Challenge:
Render every line of the material below as a numbered list, skipping any blank lines and omitting the pictures.

Information provided:
□ □ □

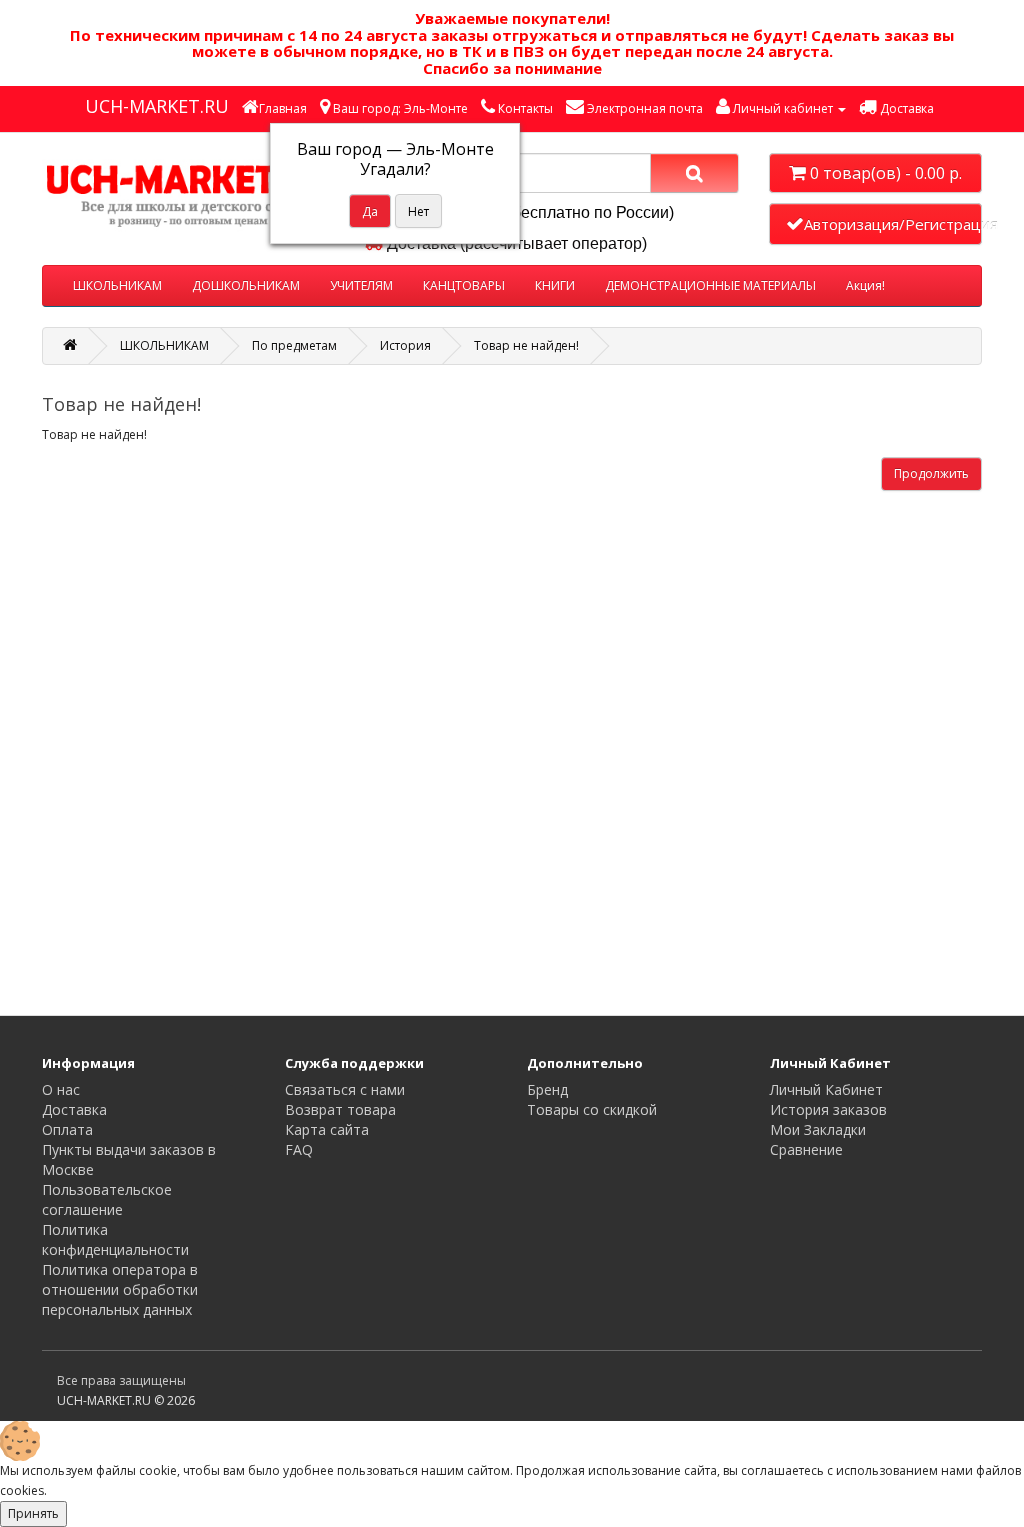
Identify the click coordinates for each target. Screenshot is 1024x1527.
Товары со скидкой (592, 1109)
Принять (33, 1513)
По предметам (294, 345)
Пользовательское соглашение (107, 1199)
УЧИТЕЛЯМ (361, 285)
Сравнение (806, 1149)
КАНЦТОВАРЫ (464, 285)
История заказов (828, 1109)
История (405, 345)
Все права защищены (121, 1380)
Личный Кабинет (826, 1089)
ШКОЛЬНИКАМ (117, 285)
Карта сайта (327, 1129)
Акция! (865, 285)
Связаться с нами (345, 1089)
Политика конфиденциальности (115, 1239)
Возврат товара (340, 1109)
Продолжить (931, 473)
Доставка (74, 1109)
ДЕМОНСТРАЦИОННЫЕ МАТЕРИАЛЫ (710, 285)
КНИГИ (555, 285)
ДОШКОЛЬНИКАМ (246, 285)
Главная (283, 108)
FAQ (299, 1149)
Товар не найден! (526, 345)
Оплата (67, 1129)
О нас (61, 1089)
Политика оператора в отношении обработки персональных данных (120, 1289)
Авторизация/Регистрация (893, 224)
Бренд (547, 1089)
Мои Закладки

□ □ □

Exercise result:
1. Identify the click coordinates for each target. Screenshot is 1024x1527.
2. Товары со скидкой (592, 1109)
3. Принять (33, 1513)
4. По предметам (294, 345)
5. Пользовательское соглашение (107, 1199)
6. УЧИТЕЛЯМ (361, 285)
7. Сравнение (806, 1149)
8. КАНЦТОВАРЫ (464, 285)
9. История заказов (828, 1109)
10. История (405, 345)
11. Все права защищены (121, 1380)
12. Личный Кабинет (826, 1089)
13. ШКОЛЬНИКАМ (117, 285)
14. Карта сайта (327, 1129)
15. Акция! (865, 285)
16. Связаться с нами (345, 1089)
17. Политика конфиденциальности (115, 1239)
18. Возврат товара (340, 1109)
19. Продолжить (931, 473)
20. Доставка (74, 1109)
21. ДЕМОНСТРАЦИОННЫЕ МАТЕРИАЛЫ (710, 285)
22. КНИГИ (555, 285)
23. ДОШКОЛЬНИКАМ (246, 285)
24. Главная (283, 108)
25. FAQ (299, 1149)
26. Товар не найден! (526, 345)
27. Оплата (67, 1129)
28. О нас (61, 1089)
29. Политика оператора в отношении обработки персональных данных (120, 1289)
30. Авторизация/Регистрация (893, 224)
31. Бренд (547, 1089)
32. Мои Закладки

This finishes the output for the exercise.